We and several other CASPER collaborators are working with Nikki Romanik at Brown University’s School of Public Health as she develops BioRadar, a city-by-city pilot of an integrated biosurveillance system that combines environmental, clinical, and behavioral data to detect emerging health threats.

Organizational Updates

This fall we expanded both leadership and technical capacity, adding expertise across laboratory science, partnerships, and detection response:

  • Kelly Chafin, Head of Biosecurity Response. Kelly joins SecureBio following a distinguished career in the US government, including senior roles within the Executive Office of the President, National Security Council, Office of the Director of National Intelligence, Defense Intelligence Agency, and Department of Defense. She will lead SecureBio’s efforts to establish and formalize escalation frameworks for detection events and build strategic partnerships with key biodefense stakeholders.

  • Chris Doering, Genomic Biosecurity Scientist. Chris comes to us from Michael Laub’s lab at MIT where he studied the anti-viral immune systems of bacteria and the viruses that infect them. Leveraging his time spent studying uncharacterized bacterial viruses, he will be characterizing flagged sequences to monitor for emerging and engineered viral threats, and helping us improve our automated classifiers. Outside of work, he loves skiing and rock climbing.

  • Siham Elhamoumi, Head of Partnerships. Siham joins Securebio with extensive experience deploying and scaling biosecurity technologies and programs globally. She will lead growth and strategic partnerships across biodefense and public health. Previously, Siham served as Director, Strategy and International Partnerships at Ginkgo Bioworks, and was the Program Manager for the Sentinel program at the Broad Institute.
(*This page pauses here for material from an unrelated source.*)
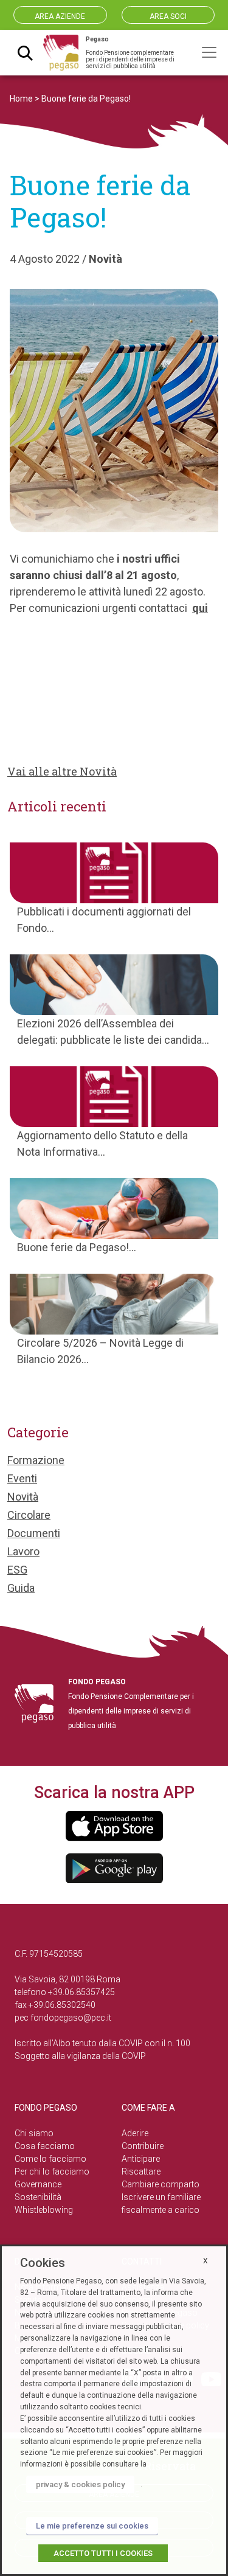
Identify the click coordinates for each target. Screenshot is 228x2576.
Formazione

She remains an affiliate of the Viral Genomics Group at the Broad where she researches data-sharing and benefit-sharing frameworks in pathogen genomics.

  • Michael Gomez, Laboratory Technician. Michael joins us from the Sabeti Lab at the Broad Institute of MIT and Harvard, where he helped develop and optimize assays for community biosurveillance and point-of-care testing in low-resource settings. He also contributed to building and scaling a statewide program to routinely screen all Massachusetts dairy farms for H5N1 avian influenza. At SecureBio, Michael will be part of our wet lab team, helping to execute and refine our untargeted metagenomic testing of wastewater and nasal swabs.
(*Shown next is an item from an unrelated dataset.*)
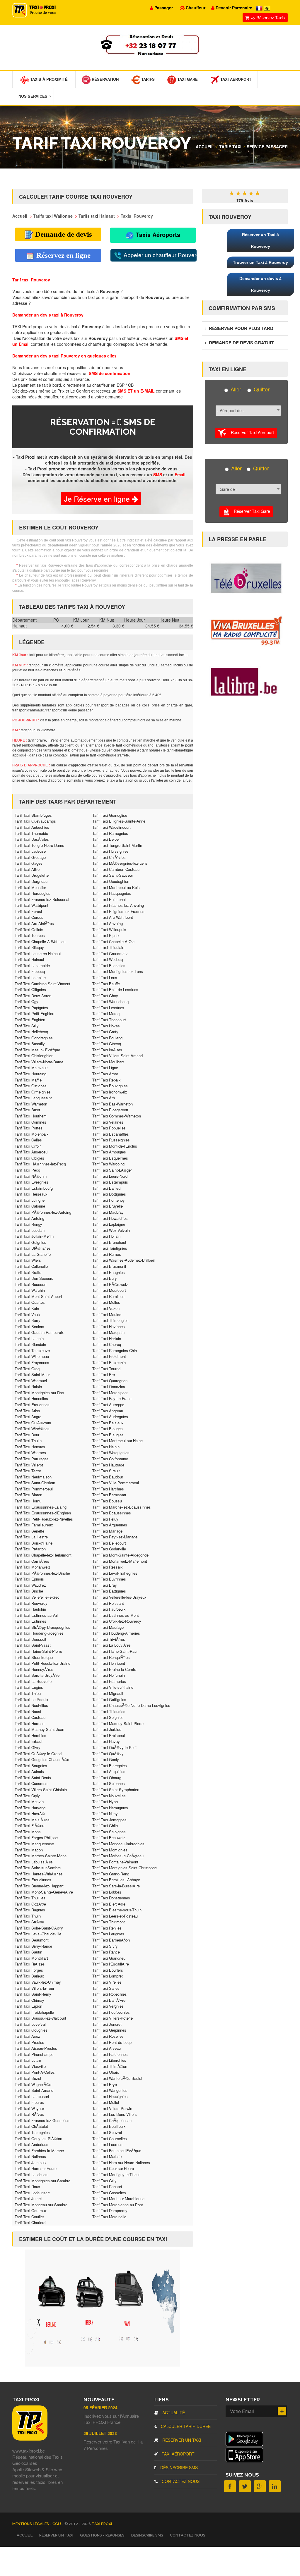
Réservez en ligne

  • James Kremer, Head of Laboratory Science. James joins us from Terrana Biosciences, where he was part of the leadership team driving the discovery and engineering of novel self-replicating RNAs for sustainable agriculture. He has previously led pipelines at Joyn Bio (a Bayer–Ginkgo joint venture) and programs at AgBiome, applying deep metagenomic sequencing, isolation, and automated assays to uncover new biology and develop new technology from environmental microbiomes. James earned his PhD from Michigan State University under Prof. Jim Tiedje and Prof. Sheng Yang He. In his spare time, James loves playing guitar, woodworking, and exploring nature with his 1-year-old daughter.

We recently said goodbye to Research Analyst Harmon Bhasin, who left to co-found a stealth startup, and we’re now hiring for a Bioinformatics Engineer in Cambridge, MA.